1 Introduction

 The effect of cluster environment on the star formation properties of galaxies has long been a matter of debate. While some studies have suggested a lower star formation rate for cluster spirals as compared to the field (e.g. Gisler 1978; Dressler et al. 1985), other work has suggested a similar or enhanced rate, particularly for early-type spirals (e.g. Kennicut et al. 1984; Gavazzi et al. 1991; Moss & Whhitle 1993; Biviano et al. 1997). With the discovery that in distant rich clusters there is a high fraction of blue, star-forming galaxies, often with unusual morphology suggestive of mergers and tidal interactions (e.g. Lavery & Henry 1986; Thompson 1988; Couch et al. 1994), there is renewed interest in tidally-induced star formation by mergers and interactions in nearby clusters. In order to address these issues, Moss, Whittle and co-authors have completed an objective-prism survey of eight nearby clusters of galaxies to detect global H$\alpha$ + [Nii] emission as an indicator of the current rate of massive star formation. The survey technique is described by Moss et al. (1988), hereafter MWI, and initial results have been discussed by Moss & Whittle (1993) (see also Moss 1990; Moss et al. 1995; Moss & Whittle 1997; Moss et al. 1998). We have extended this survey to a ninth cluster, the Hydra I cluster, Abell 1060.

Abell 1060 is one of the nearest of the Abell clusters, at a redshift of z $\sim$ 0.01, and is the nearest large cluster beyond the Virgo and Fornax clusters. It has a high spiral fraction (e.g. Solanes & Salvador-Solé 1992) and is a relatively poor cluster, with a low density intracluster medium (Loewenstein & Mushotzkzy 1996) and low X-ray luminosity (Edge & Stewart 1991). Since it is the nearest of the clusters surveyed by us so far, it can be surveyed to a fainter limit in absolute magnitude. However, its proximity means that it has a large projected diameter on the sky, with one Abell radius, $1\, r_{\rm A}=2\hbox{$.\!\!^\circ$}3=1.5\, h^{-1}$ Mpc (where h is defined in terms of the Hubble constant $H_{0}=100h\ \rm{km\ s}^{-1}\rm{Mpc}^{-1}$). Whereas other clusters were surveyed in a region of radius 1.5 $r_{\rm A}$, the photographic plate size restricted survey of Abell 1060 to a region of radius somewhat less than one Abell radius (see Sect. 2.1). Richter (1989), hereafter R89, presents a catalogue of 581 galaxies in the cluster area, which contains a sample which is complete to the magnitude limit V₂₅=16.65, within 2$^\circ$ of the cluster centre. This is a convenient complete sample for the present H$\alpha$ survey, extending to a fainter apparent magnitude than the Zwicky Catalogue used to define samples for other clusters.

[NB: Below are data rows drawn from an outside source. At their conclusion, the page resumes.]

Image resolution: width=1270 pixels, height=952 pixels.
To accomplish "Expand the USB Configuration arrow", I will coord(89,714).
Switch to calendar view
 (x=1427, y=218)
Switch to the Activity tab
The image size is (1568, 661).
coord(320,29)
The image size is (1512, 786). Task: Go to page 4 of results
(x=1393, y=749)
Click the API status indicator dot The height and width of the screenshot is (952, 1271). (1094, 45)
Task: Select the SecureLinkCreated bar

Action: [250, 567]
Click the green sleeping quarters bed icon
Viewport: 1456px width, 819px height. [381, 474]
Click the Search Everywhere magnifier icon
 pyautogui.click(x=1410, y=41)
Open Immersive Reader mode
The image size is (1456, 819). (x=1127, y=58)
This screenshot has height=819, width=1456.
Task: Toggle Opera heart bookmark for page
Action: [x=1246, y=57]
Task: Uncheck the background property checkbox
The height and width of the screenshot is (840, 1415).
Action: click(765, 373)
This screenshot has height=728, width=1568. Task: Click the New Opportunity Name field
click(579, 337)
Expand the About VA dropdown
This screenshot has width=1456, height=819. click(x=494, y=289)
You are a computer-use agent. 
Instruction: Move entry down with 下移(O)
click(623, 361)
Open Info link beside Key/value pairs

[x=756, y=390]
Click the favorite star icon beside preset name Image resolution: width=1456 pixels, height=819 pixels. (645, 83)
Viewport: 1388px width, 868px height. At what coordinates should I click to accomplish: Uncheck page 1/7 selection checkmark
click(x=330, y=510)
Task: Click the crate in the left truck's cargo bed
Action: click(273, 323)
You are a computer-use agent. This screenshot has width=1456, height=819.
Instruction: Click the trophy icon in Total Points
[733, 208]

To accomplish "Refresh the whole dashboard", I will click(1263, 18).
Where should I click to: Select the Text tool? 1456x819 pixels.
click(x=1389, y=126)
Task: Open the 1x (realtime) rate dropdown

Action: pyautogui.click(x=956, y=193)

Cluster properties are summarised in Table 1. The (B1950.0) position of the central cluster galaxy NGC 3311 is given as the cluster centre in Cols. 2 and 3. The mean heliocentric radial velocity $\langle v_{\odot}\rangle$ and velocity dispersion $\sigma$ determined using $N_{\rm gal}$ individual galaxy redshifts are given in Cols. 4, 5, and 6 (Bird 1994). The Abell richness class (Abell et al. 1989) is given in Col. 7, the Bautz-Morgan and Rood-Shastry type classes are given in Cols. 8 and 9 respectively (Bautz & Morgan 1970; Struble & Rood 1982).

 

Table 1:   Cluster properties

The observations and data reduction are described in Sect. 2. Details of the observational technique are given in Sect. 2.1, and of the process of identifying the emission-line galaxies in Sect. 2.2, where a table of the detected emission-line galaxies (ELGs) is given. Measurements of radial velocities for the detected emission-line galaxies are presented in Sect. 2.3, and those of H$\alpha$ + N[II] equivalent widths and fluxes in Sect. 2.4, where measured H$\alpha$ + N[II] fluxes are also converted into effective star formation rates. A comparison of detected cluster emission-line galaxies in Abell 1060 with field galaxies and detected emission-line galaxies in other clusters is given in Sect. 2.5. Notes on individual galaxies are given in Sect. 2.6. Finally, we present a brief discussion of our results in Sect. 3.